Data for analysis:
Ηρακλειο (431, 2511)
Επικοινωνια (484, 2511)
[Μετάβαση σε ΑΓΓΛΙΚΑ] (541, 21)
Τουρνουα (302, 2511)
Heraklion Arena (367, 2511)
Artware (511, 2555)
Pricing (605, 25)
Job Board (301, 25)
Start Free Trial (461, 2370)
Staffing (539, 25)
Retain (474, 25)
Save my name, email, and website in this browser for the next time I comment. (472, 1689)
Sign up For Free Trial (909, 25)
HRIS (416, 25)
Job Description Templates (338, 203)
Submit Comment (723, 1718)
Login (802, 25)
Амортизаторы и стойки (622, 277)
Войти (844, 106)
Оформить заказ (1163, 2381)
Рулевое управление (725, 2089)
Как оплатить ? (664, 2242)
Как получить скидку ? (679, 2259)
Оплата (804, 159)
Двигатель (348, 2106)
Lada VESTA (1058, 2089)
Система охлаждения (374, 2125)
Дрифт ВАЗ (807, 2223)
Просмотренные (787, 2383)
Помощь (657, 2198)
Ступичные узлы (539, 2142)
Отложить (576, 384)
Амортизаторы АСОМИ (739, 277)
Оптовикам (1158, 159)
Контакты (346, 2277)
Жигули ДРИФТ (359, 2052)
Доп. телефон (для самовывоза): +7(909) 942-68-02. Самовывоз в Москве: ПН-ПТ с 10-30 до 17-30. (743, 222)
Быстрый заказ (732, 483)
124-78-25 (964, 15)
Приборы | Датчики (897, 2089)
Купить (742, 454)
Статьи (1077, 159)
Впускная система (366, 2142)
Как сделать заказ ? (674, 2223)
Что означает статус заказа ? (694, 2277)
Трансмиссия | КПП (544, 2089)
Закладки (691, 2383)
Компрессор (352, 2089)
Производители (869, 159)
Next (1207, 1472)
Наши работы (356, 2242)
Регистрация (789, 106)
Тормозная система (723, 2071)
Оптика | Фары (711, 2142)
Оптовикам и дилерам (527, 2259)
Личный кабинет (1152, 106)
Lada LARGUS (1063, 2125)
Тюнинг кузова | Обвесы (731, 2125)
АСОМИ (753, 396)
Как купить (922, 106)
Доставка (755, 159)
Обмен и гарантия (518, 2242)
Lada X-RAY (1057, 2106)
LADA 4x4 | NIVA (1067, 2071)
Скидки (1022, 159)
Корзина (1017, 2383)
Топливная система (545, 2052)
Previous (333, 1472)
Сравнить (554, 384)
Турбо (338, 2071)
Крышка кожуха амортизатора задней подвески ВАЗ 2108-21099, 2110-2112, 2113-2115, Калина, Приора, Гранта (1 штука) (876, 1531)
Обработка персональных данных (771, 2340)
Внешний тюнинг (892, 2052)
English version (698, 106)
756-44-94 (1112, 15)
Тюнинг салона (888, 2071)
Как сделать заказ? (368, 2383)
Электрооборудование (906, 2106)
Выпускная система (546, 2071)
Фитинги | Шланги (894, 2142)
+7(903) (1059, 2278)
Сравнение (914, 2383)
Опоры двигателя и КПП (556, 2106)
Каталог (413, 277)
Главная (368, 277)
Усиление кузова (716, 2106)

Your objective: The answer consists of the lines above that include the word "кузова", each copied exactly.

Completed task:
Тюнинг кузова | Обвесы (731, 2125)
Усиление кузова (716, 2106)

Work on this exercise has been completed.